■ Document passage:
First target of conversion was scripts/sb_filter.py, on the basis it would run against the existing spambayes database.
These are used by sb_filter.py and exist in the spambayes directory.
Converted by hand.
intermed = map(None, list(map(getattr, seq, (attr,)*len(seq))), range(len(seq)), seq)
intermed = itertools.zip_longest(list(map(getattr, seq, (attr,)*len(seq))), range(len(seq)), seq)
2to3 would not convert automatically due to change in handling lists of differing lengths.. See:
Got these errors:
RefactoringTool: There were 17 errors:
RefactoringTool: Can't parse chi2.py: ParseError: bad input: type=22, value='=', context=('', (158, 18))
RefactoringTool: Can't parse classifier.py: ParseError: bad input: type=22, value='=', context=('', (578, 58))
RefactoringTool: Can't parse Corpus.py: ParseError: bad input: type=22, value='=', context=('', (271, 23))

■ Requirement 1:
Reproduce the notes on converting sb_filter.py word for word.
■ Requirement 2:
Quote the entries from the first line up to and including the line containing "center [222, 813].".
The text and the entries were taken from separate sources.

■ Input rows:

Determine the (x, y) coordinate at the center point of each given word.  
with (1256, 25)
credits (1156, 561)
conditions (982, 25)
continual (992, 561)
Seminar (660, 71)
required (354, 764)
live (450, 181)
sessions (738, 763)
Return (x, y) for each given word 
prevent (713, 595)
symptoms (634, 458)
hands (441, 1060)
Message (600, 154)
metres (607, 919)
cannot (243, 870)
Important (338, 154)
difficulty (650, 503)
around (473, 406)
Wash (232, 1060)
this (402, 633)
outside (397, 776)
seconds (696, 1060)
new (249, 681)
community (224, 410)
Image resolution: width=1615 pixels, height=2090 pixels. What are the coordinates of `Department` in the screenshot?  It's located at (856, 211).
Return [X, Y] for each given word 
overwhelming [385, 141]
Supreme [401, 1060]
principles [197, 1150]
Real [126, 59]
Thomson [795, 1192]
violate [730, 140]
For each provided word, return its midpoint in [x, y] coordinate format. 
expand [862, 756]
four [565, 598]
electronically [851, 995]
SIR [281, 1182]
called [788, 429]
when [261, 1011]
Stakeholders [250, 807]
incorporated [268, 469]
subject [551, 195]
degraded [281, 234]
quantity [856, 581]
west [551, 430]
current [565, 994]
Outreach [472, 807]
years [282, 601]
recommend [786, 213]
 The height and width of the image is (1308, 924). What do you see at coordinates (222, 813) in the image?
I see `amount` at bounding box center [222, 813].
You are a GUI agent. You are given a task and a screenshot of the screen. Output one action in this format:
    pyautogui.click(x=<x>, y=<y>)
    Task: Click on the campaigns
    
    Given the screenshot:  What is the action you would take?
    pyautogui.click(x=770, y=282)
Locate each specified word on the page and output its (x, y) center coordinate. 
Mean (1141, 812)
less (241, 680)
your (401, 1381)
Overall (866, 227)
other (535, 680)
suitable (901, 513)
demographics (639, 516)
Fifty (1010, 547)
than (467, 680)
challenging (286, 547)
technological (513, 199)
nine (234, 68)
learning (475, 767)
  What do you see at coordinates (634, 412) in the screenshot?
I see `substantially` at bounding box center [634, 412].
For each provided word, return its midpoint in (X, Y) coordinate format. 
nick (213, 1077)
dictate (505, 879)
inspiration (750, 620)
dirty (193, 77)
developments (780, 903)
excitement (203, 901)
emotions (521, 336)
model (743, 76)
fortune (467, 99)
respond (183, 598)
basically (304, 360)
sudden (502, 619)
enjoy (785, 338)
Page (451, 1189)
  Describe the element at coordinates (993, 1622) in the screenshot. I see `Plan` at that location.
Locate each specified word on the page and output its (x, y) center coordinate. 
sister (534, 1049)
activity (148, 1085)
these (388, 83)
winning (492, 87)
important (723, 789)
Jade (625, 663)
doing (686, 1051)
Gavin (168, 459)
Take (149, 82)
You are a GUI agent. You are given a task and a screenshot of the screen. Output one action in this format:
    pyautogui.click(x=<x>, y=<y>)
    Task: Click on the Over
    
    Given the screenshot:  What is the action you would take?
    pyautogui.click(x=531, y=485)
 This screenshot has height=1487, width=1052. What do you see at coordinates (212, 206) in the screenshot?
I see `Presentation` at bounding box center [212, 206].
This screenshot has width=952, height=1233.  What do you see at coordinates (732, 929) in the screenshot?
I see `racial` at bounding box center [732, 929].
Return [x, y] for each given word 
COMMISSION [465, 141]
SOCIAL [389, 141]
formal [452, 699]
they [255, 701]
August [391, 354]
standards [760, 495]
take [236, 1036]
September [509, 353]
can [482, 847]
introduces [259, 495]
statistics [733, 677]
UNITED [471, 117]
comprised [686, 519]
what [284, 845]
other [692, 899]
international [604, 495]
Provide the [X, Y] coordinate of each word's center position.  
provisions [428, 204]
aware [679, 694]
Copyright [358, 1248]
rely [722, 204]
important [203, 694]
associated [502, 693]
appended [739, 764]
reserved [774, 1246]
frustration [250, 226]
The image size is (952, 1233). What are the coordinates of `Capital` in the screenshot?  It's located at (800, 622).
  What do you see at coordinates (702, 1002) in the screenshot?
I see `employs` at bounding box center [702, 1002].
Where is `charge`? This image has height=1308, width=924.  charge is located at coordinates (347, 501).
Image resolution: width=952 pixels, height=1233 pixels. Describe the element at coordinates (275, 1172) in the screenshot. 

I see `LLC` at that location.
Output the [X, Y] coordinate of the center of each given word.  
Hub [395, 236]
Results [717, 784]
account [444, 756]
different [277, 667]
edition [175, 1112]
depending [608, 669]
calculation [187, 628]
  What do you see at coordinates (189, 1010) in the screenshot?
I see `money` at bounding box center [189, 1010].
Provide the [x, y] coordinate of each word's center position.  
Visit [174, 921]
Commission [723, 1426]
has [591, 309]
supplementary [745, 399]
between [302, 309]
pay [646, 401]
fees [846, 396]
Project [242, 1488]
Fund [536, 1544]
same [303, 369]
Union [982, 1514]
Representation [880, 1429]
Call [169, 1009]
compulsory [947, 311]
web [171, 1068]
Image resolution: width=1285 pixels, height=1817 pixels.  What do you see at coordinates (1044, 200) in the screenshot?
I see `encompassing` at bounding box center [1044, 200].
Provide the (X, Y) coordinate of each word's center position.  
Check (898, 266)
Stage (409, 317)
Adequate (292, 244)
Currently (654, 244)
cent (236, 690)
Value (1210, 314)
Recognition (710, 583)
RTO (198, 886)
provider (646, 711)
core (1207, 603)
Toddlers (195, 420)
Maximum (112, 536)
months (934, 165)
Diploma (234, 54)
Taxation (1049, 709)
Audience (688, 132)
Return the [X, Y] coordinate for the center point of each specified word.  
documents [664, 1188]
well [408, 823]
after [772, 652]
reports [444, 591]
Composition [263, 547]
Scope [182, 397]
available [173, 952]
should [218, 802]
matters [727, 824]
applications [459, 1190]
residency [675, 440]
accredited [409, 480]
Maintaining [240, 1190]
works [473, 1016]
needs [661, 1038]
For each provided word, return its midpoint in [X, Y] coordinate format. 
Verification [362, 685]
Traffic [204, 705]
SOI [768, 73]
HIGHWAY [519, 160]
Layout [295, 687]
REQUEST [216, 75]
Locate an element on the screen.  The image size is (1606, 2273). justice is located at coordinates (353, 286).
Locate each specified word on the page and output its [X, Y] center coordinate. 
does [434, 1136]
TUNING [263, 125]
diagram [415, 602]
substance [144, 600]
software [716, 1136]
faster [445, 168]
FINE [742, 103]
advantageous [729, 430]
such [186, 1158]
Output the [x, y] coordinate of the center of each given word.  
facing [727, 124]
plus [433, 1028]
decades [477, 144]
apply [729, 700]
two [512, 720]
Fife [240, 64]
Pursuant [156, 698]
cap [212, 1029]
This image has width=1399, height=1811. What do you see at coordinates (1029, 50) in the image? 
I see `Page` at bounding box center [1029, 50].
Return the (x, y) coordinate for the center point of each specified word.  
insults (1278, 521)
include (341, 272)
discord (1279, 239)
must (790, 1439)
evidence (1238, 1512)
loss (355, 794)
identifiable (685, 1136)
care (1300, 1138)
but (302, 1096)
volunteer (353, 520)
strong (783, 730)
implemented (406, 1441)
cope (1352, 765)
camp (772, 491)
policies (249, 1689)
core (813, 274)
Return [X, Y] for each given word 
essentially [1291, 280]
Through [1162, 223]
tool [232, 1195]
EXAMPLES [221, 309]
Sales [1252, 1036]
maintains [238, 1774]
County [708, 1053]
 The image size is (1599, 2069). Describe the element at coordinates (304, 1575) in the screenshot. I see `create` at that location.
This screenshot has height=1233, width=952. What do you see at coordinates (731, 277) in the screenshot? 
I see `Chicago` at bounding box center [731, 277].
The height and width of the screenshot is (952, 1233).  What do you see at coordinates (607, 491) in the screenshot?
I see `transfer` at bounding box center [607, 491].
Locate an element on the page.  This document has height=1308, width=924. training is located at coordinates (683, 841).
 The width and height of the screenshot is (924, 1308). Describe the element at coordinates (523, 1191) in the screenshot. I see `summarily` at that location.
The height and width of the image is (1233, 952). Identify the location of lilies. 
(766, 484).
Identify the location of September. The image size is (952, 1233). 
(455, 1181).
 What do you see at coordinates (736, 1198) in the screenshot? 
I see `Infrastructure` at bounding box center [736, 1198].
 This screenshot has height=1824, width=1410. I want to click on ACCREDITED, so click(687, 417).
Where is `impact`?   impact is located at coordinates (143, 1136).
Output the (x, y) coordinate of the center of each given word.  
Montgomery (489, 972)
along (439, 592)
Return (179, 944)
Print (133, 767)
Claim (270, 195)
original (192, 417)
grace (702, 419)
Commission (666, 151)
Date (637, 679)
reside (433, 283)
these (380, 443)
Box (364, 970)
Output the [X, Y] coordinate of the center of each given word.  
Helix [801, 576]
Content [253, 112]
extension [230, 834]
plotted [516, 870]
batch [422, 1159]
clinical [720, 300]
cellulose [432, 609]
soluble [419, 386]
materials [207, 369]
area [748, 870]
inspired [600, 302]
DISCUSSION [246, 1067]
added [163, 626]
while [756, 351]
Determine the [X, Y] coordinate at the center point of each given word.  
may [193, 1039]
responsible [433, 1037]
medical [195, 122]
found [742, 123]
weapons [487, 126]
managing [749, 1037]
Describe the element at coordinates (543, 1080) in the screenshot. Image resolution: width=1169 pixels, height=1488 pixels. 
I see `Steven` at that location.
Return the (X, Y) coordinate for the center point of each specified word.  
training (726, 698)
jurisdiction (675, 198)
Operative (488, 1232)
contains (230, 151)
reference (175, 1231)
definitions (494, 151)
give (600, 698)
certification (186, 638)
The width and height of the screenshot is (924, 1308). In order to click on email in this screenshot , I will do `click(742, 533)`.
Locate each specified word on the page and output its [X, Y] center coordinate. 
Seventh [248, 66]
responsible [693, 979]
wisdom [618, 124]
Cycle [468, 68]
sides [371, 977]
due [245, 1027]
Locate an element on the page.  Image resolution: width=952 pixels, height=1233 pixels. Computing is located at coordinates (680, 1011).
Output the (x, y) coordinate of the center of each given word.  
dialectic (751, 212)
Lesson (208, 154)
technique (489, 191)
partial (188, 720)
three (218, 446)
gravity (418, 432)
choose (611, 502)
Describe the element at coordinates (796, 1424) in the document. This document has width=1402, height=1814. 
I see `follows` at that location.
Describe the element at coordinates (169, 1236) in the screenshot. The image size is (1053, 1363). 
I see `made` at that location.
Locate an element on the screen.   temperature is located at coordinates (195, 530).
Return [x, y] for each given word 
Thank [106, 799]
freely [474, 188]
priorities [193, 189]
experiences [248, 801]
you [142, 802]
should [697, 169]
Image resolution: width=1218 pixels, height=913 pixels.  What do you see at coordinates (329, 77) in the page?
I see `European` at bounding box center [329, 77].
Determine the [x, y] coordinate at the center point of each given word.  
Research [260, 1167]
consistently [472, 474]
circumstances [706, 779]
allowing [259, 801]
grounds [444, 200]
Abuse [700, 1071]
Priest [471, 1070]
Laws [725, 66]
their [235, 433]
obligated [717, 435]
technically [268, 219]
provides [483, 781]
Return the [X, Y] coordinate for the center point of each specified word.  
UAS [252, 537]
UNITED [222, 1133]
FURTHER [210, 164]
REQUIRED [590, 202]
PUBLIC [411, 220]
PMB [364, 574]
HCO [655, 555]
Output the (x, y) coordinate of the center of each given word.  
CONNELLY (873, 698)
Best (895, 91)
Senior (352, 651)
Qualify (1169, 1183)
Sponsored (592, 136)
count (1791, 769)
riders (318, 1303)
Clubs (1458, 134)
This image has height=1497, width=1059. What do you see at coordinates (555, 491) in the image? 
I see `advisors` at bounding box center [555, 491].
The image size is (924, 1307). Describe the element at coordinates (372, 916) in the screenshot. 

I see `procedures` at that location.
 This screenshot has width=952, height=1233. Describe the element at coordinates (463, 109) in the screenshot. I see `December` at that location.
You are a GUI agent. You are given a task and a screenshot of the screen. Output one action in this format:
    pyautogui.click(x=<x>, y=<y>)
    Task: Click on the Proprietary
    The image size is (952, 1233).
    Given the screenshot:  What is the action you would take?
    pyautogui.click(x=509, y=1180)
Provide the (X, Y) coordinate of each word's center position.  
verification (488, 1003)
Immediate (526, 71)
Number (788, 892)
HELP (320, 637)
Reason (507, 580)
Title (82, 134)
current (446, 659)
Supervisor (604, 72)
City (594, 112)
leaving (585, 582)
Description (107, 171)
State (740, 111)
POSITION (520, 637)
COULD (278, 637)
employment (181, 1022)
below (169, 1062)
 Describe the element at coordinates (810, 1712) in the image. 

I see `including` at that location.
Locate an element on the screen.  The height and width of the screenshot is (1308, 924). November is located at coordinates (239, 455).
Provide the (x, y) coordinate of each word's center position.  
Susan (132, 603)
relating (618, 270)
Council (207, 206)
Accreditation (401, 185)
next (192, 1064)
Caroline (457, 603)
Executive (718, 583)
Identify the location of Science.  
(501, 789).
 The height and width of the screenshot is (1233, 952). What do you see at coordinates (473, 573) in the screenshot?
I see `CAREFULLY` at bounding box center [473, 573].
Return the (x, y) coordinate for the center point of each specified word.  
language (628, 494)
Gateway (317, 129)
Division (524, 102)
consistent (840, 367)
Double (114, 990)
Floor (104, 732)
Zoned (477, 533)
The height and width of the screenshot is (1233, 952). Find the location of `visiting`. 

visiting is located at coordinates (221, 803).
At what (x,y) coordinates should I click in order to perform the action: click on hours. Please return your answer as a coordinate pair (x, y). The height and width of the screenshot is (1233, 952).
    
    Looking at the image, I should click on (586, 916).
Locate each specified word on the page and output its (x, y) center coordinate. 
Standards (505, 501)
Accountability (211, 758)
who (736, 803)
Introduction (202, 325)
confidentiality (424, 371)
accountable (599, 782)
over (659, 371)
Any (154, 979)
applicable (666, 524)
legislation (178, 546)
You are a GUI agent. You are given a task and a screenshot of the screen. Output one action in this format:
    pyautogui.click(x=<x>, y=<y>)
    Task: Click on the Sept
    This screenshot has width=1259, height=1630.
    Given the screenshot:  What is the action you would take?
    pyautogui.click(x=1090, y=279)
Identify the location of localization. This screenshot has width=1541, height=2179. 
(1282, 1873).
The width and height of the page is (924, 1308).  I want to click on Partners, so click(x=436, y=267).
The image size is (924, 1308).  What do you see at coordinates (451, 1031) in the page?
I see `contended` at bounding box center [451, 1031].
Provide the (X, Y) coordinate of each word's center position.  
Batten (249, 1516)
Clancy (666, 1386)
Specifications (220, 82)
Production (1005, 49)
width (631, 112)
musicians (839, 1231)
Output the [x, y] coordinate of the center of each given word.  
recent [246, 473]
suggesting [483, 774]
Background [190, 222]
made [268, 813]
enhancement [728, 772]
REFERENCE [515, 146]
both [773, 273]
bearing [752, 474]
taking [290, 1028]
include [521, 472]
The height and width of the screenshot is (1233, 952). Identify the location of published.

■ Exercise result 1:
First target of conversion was scripts/sb_filter.py, on the basis it would run against the existing spambayes database.
These are used by sb_filter.py and exist in the spambayes directory.
Converted by hand.
intermed = map(None, list(map(getattr, seq, (attr,)*len(seq))), range(len(seq)), seq)
intermed = itertools.zip_longest(list(map(getattr, seq, (attr,)*len(seq))), range(len(seq)), seq)
2to3 would not convert automatically due to change in handling lists of differing lengths.. See:
Got these errors:
RefactoringTool: There were 17 errors:
RefactoringTool: Can't parse chi2.py: ParseError: bad input: type=22, value='=', context=('', (158, 18))
RefactoringTool: Can't parse classifier.py: ParseError: bad input: type=22, value='=', context=('', (578, 58))
RefactoringTool: Can't parse Corpus.py: ParseError: bad input: type=22, value='=', context=('', (271, 23))

■ Exercise result 2:
Determine the (x, y) coordinate at the center point of each given word.  
with (1256, 25)
credits (1156, 561)
conditions (982, 25)
continual (992, 561)
Seminar (660, 71)
required (354, 764)
live (450, 181)
sessions (738, 763)
Return (x, y) for each given word 
prevent (713, 595)
symptoms (634, 458)
hands (441, 1060)
Message (600, 154)
metres (607, 919)
cannot (243, 870)
Important (338, 154)
difficulty (650, 503)
around (473, 406)
Wash (232, 1060)
this (402, 633)
outside (397, 776)
seconds (696, 1060)
new (249, 681)
community (224, 410)
Image resolution: width=1615 pixels, height=2090 pixels. What are the coordinates of `Department` in the screenshot?  It's located at (856, 211).
Return [X, Y] for each given word 
overwhelming [385, 141]
Supreme [401, 1060]
principles [197, 1150]
Real [126, 59]
Thomson [795, 1192]
violate [730, 140]
For each provided word, return its midpoint in [x, y] coordinate format. 
expand [862, 756]
four [565, 598]
electronically [851, 995]
SIR [281, 1182]
called [788, 429]
when [261, 1011]
Stakeholders [250, 807]
incorporated [268, 469]
subject [551, 195]
degraded [281, 234]
quantity [856, 581]
west [551, 430]
current [565, 994]
Outreach [472, 807]
years [282, 601]
recommend [786, 213]
 The height and width of the image is (1308, 924). What do you see at coordinates (222, 813) in the image?
I see `amount` at bounding box center [222, 813].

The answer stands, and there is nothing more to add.